• [EXERCISE AIM] Copy each line of the records below that has "agent" in it.

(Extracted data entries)
——

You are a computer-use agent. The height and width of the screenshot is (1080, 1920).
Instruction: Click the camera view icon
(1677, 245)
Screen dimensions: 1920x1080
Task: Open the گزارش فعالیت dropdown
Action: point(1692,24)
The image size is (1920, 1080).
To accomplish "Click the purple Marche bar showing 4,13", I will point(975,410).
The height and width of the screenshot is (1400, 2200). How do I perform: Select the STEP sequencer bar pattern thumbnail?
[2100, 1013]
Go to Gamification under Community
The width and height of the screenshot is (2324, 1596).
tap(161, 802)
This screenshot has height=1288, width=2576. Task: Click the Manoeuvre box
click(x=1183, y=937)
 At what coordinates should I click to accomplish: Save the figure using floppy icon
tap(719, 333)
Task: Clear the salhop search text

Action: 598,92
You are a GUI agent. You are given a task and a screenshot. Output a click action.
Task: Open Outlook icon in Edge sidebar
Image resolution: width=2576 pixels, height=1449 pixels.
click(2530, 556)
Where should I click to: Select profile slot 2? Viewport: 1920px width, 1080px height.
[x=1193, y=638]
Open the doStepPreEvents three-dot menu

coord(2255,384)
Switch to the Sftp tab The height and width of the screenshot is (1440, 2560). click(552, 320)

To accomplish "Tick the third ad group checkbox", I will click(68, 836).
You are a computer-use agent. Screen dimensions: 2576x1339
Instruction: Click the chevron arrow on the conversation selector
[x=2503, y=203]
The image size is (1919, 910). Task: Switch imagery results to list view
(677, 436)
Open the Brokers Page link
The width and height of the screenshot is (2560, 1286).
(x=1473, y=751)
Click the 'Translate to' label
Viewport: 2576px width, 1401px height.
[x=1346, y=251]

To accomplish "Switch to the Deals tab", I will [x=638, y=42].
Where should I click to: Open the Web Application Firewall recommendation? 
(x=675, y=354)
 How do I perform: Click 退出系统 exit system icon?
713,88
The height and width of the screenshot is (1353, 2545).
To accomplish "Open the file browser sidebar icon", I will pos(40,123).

——

• [ANSWER BOX]
You are a computer-use agent. The height and width of the screenshot is (1080, 1920).
You are a GUI agent. You are given a task and a screenshot. Output a click action.
You are a computer-use agent. Screen dimensions: 2576x1339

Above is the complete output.